Mixture model over S&P 500 returns

Market returns have different characteristics depending on whether they are in a “bull” phase or a “bear” phase. Daily returns can be labeled as either belonging to the “bull” camp or the “bear” camp using mixture models. This post extends Eran Raviv’s idea described here.

Rolling vs. whole period analysis

The density plot of daily returns of the distributions fit by the mixture model using the entire data-set of daily returns looked promising. There was a very visible difference in the way returns behaved under the two regimes. However, rolling period analysis hews closer to the real world.
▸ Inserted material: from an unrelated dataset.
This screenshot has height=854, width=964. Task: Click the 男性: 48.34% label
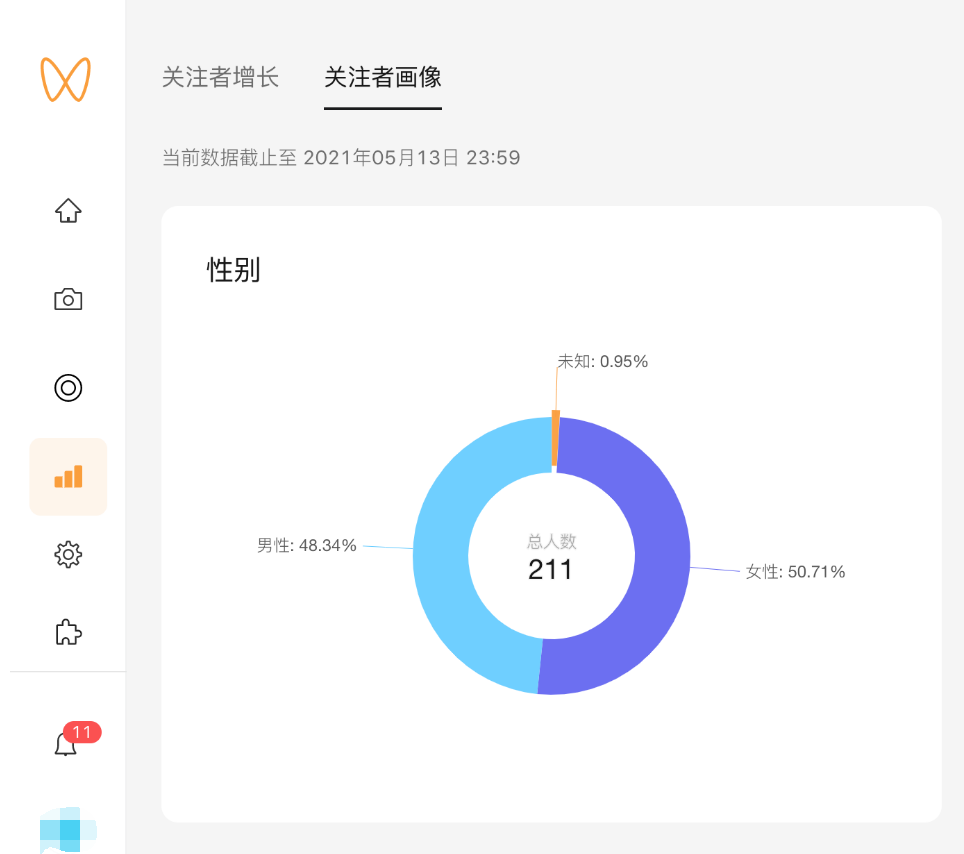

And the densities don’t look as pretty:
density plot of returns in stable and unstable regimes

Sure, “unstable” or “bear” regimes have slightly fatter tails but the densities are not as different as they appeared to be in the whole-period analysis.

Another gotcha is that when the regimes are superimposed on the S&P 500 price index, it looks like it could be good idea to use this system to trade it:
S&P 500 regimes
1 (blue) => stable

Timing signal?

It looks like the model helped escape most of the 2008 carnage and the “stable” regime looks to be long most of the up-trends. However, the overall return profile is sub-par when used in a systematic trading strategy:
S&P 500 cumulative returns

Take-away

Mixture models are an interesting tool in the quant tool-box. However, like how using skew as a timing signal appeared to be a good idea on the face of it, it turns out that using mixture models to time trades in a linear fashion is not such a good idea.

Code and charts on github.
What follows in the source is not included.